Bold Measures

UN’s Secretary-General, Antonio Guterres, wants the world to rise to the task of protecting refugees across the globe.

At this time of turbulence, the international community must do far more to shoulder this responsibility together. It is a moment to build a more equitable response to refugee crises through a sharing of responsibility.

Absolutely, the international community must, and the time is now.

However.

Taking in refugees ad lib is a fine feel-good measure, but it’s nothing more than virtue-signaling.  All this does is “help” those fortunate enough to escape, while the receiving nations cynically turn their backs on, and abandon, those who cannot escape and remain trapped in what those receiving nations agree—by their acceptance of refugees—are terrible conditions in the originating countries.

No.

If the international community truly wants to help refugees, the constituent nations will attack the problem at the source. They’ll enter refugee-creating nations and help them (or force them) to correct the ills that create such squalid, criminal, and otherwise dangerous conditions that citizens feel constrained to risk their lives trekking across vast deserts with inadequate supplies and security and floating across wide seas in inadequate boats with inadequate supplies to another, any other, nation. They’ll move to eliminate, or vastly mitigate, the need for people to become refugees.

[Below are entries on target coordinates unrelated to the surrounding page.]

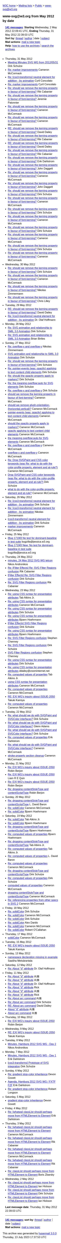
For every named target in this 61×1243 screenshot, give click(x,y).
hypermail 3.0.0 (47, 1233)
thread (19, 38)
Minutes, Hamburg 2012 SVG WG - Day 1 (32, 1055)
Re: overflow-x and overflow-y (25, 346)
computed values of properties (25, 885)
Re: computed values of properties (27, 674)
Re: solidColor (16, 808)
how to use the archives (26, 45)
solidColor (13, 937)
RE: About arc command (22, 1005)
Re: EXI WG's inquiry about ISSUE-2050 (31, 767)
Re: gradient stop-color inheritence (28, 1074)
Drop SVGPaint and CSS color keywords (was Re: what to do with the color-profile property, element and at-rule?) (31, 478)
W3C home (9, 5)
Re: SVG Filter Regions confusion (27, 582)
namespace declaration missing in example (33, 957)
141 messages (14, 27)
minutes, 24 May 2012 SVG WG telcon (30, 560)
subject (45, 38)
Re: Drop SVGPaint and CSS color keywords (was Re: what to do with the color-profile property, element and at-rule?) (33, 464)
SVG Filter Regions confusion (25, 652)
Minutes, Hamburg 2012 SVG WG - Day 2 (32, 1044)
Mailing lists (25, 5)
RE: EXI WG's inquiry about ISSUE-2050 (31, 696)
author (28, 38)
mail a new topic (30, 42)
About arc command (19, 1013)
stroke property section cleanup (26, 755)
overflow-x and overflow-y (22, 452)
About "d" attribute (18, 1009)
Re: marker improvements (23, 69)
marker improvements (20, 526)
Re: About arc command (22, 998)
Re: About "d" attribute (20, 968)
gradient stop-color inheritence (25, 1100)
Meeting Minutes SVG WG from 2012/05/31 (33, 62)
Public (38, 5)
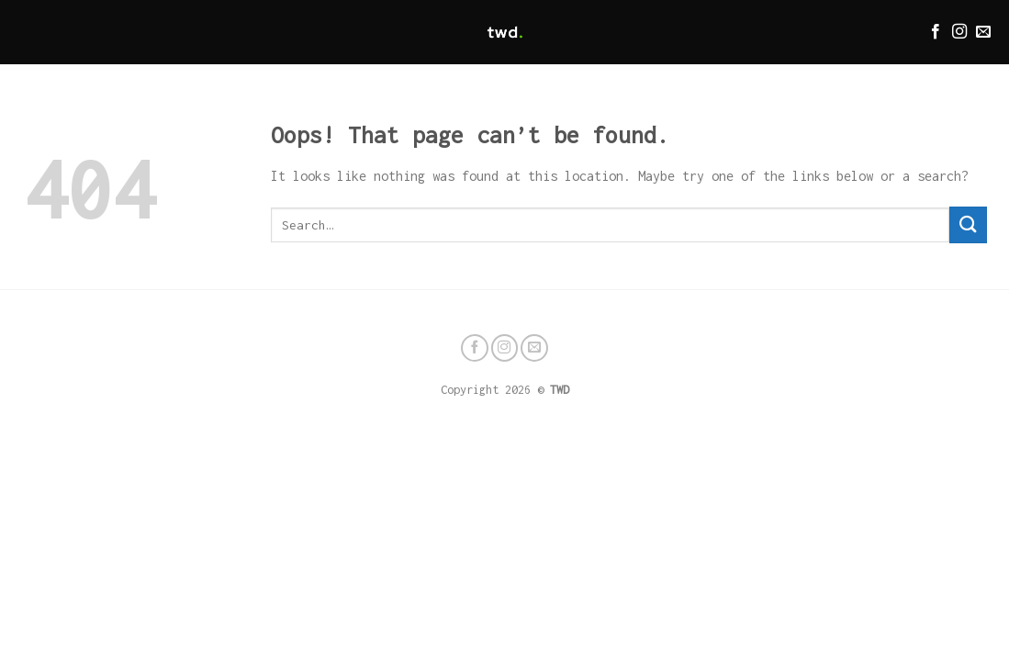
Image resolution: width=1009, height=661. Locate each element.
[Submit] (967, 224)
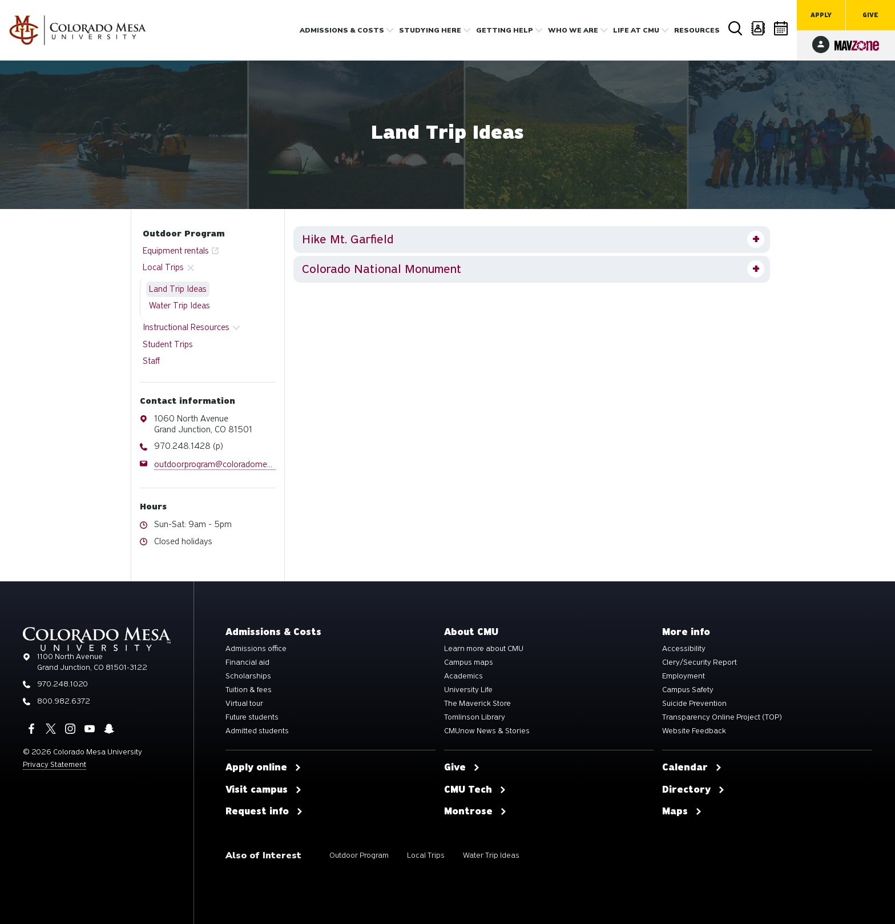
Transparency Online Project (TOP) (722, 717)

Enter another nation to force changes—what about those nations’ sovereignty? That’s a valid consideration, but we must weigh that against the deprecation of sovereignty caused by accepting—encouraging—the brain drain and the economic drain, such as it is, that is created by encouraging the flight of what’s left of the best of those nations from those nations.

We also must balance those refugee-creating nations’ sovereignty against the sovereignty and human rights of the people themselves left in that squalor and those criminal and otherwise dangerous conditions.

Impeachments

House Speaker Nancy Pelosi (D, CA) having successfully led her caucus into a strictly partisan (tribal, in Congresswoman Tulsi Gabbard’s (D, HI) words), impeachment, she now has said she’ll withhold her Articles of Impeachment until she gets her way on how the Senate will conduct its trial (and because she understands her caucus has no case to present for trial).

Senate Minority Leader Chuck Schumer (D, NY), working in concert with his BFF in the House, is demanding that the Senate call additional witnesses, confessing thereby that the House Progressive-Democrat caucus has not produced sufficient evidence to make its case.

Both are wrong, though.  This is not an Article III or State criminal trial proceeding; it’s a Federal Legislative Branch Impeachment proceeding.  The House investigates and develops the relevant facts.  The Senate conducts a trial based on those facts.

We are not Medieval England where the judges conduct their own investigation.

Even Pelosi and Schumer should understand that.